**Exercise:** Exact copies of all the entries are needed.

┌──

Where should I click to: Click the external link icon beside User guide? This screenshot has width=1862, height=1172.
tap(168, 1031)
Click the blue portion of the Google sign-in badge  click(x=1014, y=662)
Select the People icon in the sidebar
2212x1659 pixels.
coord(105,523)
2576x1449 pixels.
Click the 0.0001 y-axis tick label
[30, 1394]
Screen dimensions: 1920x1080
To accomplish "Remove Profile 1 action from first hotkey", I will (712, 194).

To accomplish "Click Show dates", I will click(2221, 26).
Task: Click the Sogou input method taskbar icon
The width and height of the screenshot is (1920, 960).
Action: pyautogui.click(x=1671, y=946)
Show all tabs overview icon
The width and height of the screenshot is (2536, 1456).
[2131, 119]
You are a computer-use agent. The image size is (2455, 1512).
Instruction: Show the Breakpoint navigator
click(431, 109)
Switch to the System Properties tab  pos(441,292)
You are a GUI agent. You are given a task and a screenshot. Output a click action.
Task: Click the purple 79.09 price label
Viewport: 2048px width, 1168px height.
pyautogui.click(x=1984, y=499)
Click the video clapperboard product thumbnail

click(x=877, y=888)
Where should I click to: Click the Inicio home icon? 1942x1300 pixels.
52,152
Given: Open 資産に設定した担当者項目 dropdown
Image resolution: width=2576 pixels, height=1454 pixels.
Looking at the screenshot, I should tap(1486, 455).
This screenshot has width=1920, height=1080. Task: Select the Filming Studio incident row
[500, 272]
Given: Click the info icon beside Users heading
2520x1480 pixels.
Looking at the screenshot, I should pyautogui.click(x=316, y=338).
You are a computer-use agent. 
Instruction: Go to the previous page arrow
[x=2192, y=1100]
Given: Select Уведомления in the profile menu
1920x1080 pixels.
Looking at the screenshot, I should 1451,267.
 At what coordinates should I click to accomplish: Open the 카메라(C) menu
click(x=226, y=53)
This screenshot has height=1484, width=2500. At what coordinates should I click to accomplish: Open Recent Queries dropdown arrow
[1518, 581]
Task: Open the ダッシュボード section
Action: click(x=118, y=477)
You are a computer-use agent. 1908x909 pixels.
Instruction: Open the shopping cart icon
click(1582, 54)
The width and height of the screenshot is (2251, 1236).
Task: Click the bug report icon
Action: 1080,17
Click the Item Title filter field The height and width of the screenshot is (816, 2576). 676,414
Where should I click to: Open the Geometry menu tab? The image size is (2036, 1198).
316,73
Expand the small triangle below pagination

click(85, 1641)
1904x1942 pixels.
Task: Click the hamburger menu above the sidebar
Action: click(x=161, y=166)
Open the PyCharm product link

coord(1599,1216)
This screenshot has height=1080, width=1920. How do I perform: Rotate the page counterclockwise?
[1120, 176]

└──

**Response area:**
Where should I click to: Click the external link icon beside User guide? This screenshot has width=1862, height=1172.
tap(168, 1031)
Click the blue portion of the Google sign-in badge  click(x=1014, y=662)
Select the People icon in the sidebar
2212x1659 pixels.
coord(105,523)
2576x1449 pixels.
Click the 0.0001 y-axis tick label
[30, 1394]
Screen dimensions: 1920x1080
To accomplish "Remove Profile 1 action from first hotkey", I will (712, 194).

To accomplish "Click Show dates", I will click(2221, 26).
Task: Click the Sogou input method taskbar icon
The width and height of the screenshot is (1920, 960).
Action: pyautogui.click(x=1671, y=946)
Show all tabs overview icon
The width and height of the screenshot is (2536, 1456).
[2131, 119]
You are a computer-use agent. The image size is (2455, 1512).
Instruction: Show the Breakpoint navigator
click(431, 109)
Switch to the System Properties tab  pos(441,292)
You are a GUI agent. You are given a task and a screenshot. Output a click action.
Task: Click the purple 79.09 price label
Viewport: 2048px width, 1168px height.
pyautogui.click(x=1984, y=499)
Click the video clapperboard product thumbnail

click(x=877, y=888)
Where should I click to: Click the Inicio home icon? 1942x1300 pixels.
52,152
Given: Open 資産に設定した担当者項目 dropdown
Image resolution: width=2576 pixels, height=1454 pixels.
Looking at the screenshot, I should tap(1486, 455).
This screenshot has width=1920, height=1080. Task: Select the Filming Studio incident row
[500, 272]
Given: Click the info icon beside Users heading
2520x1480 pixels.
Looking at the screenshot, I should pyautogui.click(x=316, y=338).
You are a computer-use agent. 
Instruction: Go to the previous page arrow
[x=2192, y=1100]
Given: Select Уведомления in the profile menu
1920x1080 pixels.
Looking at the screenshot, I should 1451,267.
 At what coordinates should I click to accomplish: Open the 카메라(C) menu
click(x=226, y=53)
This screenshot has height=1484, width=2500. At what coordinates should I click to accomplish: Open Recent Queries dropdown arrow
[1518, 581]
Task: Open the ダッシュボード section
Action: click(x=118, y=477)
You are a computer-use agent. 1908x909 pixels.
Instruction: Open the shopping cart icon
click(1582, 54)
The width and height of the screenshot is (2251, 1236).
Task: Click the bug report icon
Action: 1080,17
Click the Item Title filter field The height and width of the screenshot is (816, 2576). 676,414
Where should I click to: Open the Geometry menu tab? The image size is (2036, 1198).
316,73
Expand the small triangle below pagination

click(85, 1641)
1904x1942 pixels.
Task: Click the hamburger menu above the sidebar
Action: click(x=161, y=166)
Open the PyCharm product link

coord(1599,1216)
This screenshot has height=1080, width=1920. How do I perform: Rotate the page counterclockwise?
[1120, 176]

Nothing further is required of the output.